Un giorno vorrei che la gente mi ricordasse come una grande madre, più che come una brava attrice. Vorrei che dicessero: “Questi ragazzi Stone sono sorprendenti”.  Prima avevo grandi traguardi, oggi non più. Vivo giorno per giorno, sono felice delle ore passate con i miei figli e sono molto più gentile con la gente che mi circonda, Cerco di essere una brava persona. Visto che il destino non mi ha concesso la maternità cerco di essere una brava mamma adottiva. Così facendo aiuto anche altri. Ci sono tanti bambini ala ricerca di una famiglia. Credo che l'adozione sia il secondo grande canale di Dio per avere figli. L'essere umano non viene formato da chi lo partorisce, ma da chi lo ama.

Le adozioni che le hanno salvato la vita

Con la stessa sincerità tanto inusuale in una diva del suo calibro, la Stone ammette che sono stati proprio i figli adottati a salvarle la vita. Si tratta in tutto di tre ragazzi cui l’attrice si è dedicata anima e corpo, almeno fin quando le è stato permesso. Il primo, Roan Joseph Bronstein, Sharon lo adottò insieme al marito dell’epoca, Phil Bronstein, nel 2000. Il secondo figlio, Laird Vonne Stone, fu adottato nel 2005 quando, dopo il malore che cambiò il corso della sua esistenza, la diva era già rimasta sola. Nel 2006 il piccolo Quinn Kelly Stone andò ad allargare la famiglia dell’attrice. Proprio quei figli, gli ultimi due in particolare, sono stati il perno che ha consentito alla diva di ritrovare dentro sé stessa la forza necessaria a guardare avanti.
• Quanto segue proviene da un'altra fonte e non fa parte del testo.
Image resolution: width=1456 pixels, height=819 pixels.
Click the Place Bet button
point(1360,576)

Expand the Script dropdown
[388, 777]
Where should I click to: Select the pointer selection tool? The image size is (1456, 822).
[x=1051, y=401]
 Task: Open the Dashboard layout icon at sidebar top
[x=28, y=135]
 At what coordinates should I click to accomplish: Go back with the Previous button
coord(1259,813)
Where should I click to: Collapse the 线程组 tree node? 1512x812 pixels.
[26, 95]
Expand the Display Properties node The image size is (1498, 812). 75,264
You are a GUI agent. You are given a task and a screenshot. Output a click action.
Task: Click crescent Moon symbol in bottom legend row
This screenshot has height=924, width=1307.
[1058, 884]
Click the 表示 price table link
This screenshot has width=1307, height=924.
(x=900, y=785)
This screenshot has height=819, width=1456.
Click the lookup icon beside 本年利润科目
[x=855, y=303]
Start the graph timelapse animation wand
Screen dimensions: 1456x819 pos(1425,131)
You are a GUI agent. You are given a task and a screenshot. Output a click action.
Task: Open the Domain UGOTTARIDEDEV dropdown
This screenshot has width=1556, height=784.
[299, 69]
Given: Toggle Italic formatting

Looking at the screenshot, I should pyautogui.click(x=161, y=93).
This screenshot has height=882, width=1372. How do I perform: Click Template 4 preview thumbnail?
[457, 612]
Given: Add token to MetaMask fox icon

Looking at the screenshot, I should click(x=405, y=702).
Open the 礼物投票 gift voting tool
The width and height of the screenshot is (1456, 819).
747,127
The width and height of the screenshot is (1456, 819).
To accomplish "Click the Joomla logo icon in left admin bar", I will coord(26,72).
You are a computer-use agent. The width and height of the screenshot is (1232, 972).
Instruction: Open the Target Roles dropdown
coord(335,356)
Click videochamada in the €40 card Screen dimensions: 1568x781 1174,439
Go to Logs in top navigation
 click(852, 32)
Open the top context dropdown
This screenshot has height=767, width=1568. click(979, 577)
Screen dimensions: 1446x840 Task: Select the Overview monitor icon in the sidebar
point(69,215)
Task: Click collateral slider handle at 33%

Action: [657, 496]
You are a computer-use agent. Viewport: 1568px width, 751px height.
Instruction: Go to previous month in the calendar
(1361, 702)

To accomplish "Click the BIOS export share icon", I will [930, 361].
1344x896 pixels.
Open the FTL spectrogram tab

Dopo l’emorragia, il suo ex chiese il divorzio

Guardandola, non ci si immaginerebbe mai che una donna come la Stone possa essere lasciata nell’angolo e privata dei suoi affetti. Eppure, come lei stessa rivela a Chi, qualcosa del genere è accaduto. Fu l’emorragia cerebrale che la colpì nel 2001, riducendola in fin di vita, a cambiare il corso della sua esistenza: “L'arteria vertebrale mi era scoppiata nella nuca e per 11 giorni ha sanguinato nel cervello e in alcune zone del viso. Per un breve periodo sono stato nell'aldilà e questa esperienza ha cambiato totalmente la mia vita e il mio modo di pensare. Sono stata 8 mesi in un letto di ospedale, ho perso la memoria a breve e a lungo termine. Avevo una paralisi a una gamba ed ero sorda da un orecchio. E proprio allora mio marito ha chiesto il divorzio. E nel 2008 è riuscito ad ottenere la custodia esclusiva di nostro figlio. Perché? Il perché si racchiude in una sola frase: la madre è un'attrice, con un’emorragia cerebrale e ha interpretato ruoli sexy in molti film. Questo per un giudice è stato sufficiente. È stata una botta terribile da cui mi sono ripresa solo adottando altri due figli, Laird e Quinn. Loro mi hanno dato la forza di ricominciare”.

Sharon Stone compie 60 anni e li porta divinamente

Ciò non significa che la diva senza tempo non abbia successi da festeggiare. Eterno sex symbol hollywoodiano, ha mantenuto inalterata la sua immagine, quel corpo che dopo il film “Nove settimane e mezzo”, contribuì a far perdere il sonno agli uomini di tutto il mondo. Sharon è grata a quel corpo, lo stesso che le ha consentito di conquistare l’ultimo giovanissimo amore, Angelo Boffa, più piccolo di 19 anni:

Amo il mio corpo, sono fiera di lui e mi ci diverto. Perché non mostrarlo con naturalezza? Soprattutto se c'è una buona ragione per farlo. Faccio del mio meglio per rimanere in forma. Ma essere sexy non vuol dire soltanto essere bella. La sensualità viene dal profondo. Solo le donne che si sento bene con se stesse e sono autosufficienti possono essere anche sexy.